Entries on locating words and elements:
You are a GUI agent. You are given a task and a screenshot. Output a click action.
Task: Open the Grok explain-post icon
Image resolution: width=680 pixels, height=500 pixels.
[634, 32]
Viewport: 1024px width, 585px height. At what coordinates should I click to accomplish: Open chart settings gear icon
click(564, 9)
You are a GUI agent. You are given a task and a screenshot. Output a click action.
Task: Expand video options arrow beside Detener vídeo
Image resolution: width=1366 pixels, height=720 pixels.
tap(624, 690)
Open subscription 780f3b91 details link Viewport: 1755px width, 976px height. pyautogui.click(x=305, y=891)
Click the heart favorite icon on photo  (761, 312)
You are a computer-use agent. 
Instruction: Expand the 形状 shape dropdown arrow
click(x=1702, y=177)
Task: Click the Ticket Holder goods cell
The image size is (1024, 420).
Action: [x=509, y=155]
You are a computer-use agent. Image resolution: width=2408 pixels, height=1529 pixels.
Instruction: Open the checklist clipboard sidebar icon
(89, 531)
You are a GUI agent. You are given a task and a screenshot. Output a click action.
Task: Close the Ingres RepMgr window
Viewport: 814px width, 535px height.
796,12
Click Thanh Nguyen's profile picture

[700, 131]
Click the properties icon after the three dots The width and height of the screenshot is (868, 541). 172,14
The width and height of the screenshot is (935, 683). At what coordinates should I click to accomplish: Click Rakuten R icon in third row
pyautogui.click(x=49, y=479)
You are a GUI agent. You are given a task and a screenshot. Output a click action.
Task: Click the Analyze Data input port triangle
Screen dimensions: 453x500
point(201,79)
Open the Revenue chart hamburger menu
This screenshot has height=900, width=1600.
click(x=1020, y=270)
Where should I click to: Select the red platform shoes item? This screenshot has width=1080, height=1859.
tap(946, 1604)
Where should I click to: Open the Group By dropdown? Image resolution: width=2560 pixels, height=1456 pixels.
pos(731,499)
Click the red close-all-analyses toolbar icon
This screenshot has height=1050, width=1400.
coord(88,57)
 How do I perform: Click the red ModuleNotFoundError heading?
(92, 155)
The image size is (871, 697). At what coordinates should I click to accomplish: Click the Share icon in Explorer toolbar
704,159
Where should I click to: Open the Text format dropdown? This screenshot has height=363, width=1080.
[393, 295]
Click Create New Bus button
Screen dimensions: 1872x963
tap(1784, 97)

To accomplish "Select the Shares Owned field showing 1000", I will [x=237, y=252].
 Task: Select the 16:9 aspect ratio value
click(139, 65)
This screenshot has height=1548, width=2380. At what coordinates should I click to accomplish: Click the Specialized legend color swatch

Problem details:
Please reproduce the records, substituting "desktop agent" for every "GUI agent" and leaving everything else unchanged.

Task answer:
You are a desktop agent. You are given a task and a screenshot. Output a click action.
Task: Open the Grok explain-post icon
Image resolution: width=680 pixels, height=500 pixels.
[634, 32]
Viewport: 1024px width, 585px height. At what coordinates should I click to accomplish: Open chart settings gear icon
click(564, 9)
You are a desktop agent. You are given a task and a screenshot. Output a click action.
Task: Expand video options arrow beside Detener vídeo
Image resolution: width=1366 pixels, height=720 pixels.
tap(624, 690)
Open subscription 780f3b91 details link Viewport: 1755px width, 976px height. pyautogui.click(x=305, y=891)
Click the heart favorite icon on photo  (761, 312)
You are a computer-use agent. 
Instruction: Expand the 形状 shape dropdown arrow
click(x=1702, y=177)
Task: Click the Ticket Holder goods cell
The image size is (1024, 420).
Action: [x=509, y=155]
You are a computer-use agent. Image resolution: width=2408 pixels, height=1529 pixels.
Instruction: Open the checklist clipboard sidebar icon
(89, 531)
You are a desktop agent. You are given a task and a screenshot. Output a click action.
Task: Close the Ingres RepMgr window
Viewport: 814px width, 535px height.
796,12
Click Thanh Nguyen's profile picture

[700, 131]
Click the properties icon after the three dots The width and height of the screenshot is (868, 541). 172,14
The width and height of the screenshot is (935, 683). At what coordinates should I click to accomplish: Click Rakuten R icon in third row
pyautogui.click(x=49, y=479)
You are a desktop agent. You are given a task and a screenshot. Output a click action.
Task: Click the Analyze Data input port triangle
Screen dimensions: 453x500
point(201,79)
Open the Revenue chart hamburger menu
This screenshot has height=900, width=1600.
click(x=1020, y=270)
Where should I click to: Select the red platform shoes item? This screenshot has width=1080, height=1859.
tap(946, 1604)
Where should I click to: Open the Group By dropdown? Image resolution: width=2560 pixels, height=1456 pixels.
pos(731,499)
Click the red close-all-analyses toolbar icon
This screenshot has height=1050, width=1400.
coord(88,57)
 How do I perform: Click the red ModuleNotFoundError heading?
(92, 155)
The image size is (871, 697). At what coordinates should I click to accomplish: Click the Share icon in Explorer toolbar
704,159
Where should I click to: Open the Text format dropdown? This screenshot has height=363, width=1080.
[393, 295]
Click Create New Bus button
Screen dimensions: 1872x963
tap(1784, 97)

To accomplish "Select the Shares Owned field showing 1000", I will [x=237, y=252].
 Task: Select the 16:9 aspect ratio value
click(139, 65)
This screenshot has height=1548, width=2380. At what coordinates should I click to accomplish: Click the Specialized legend color swatch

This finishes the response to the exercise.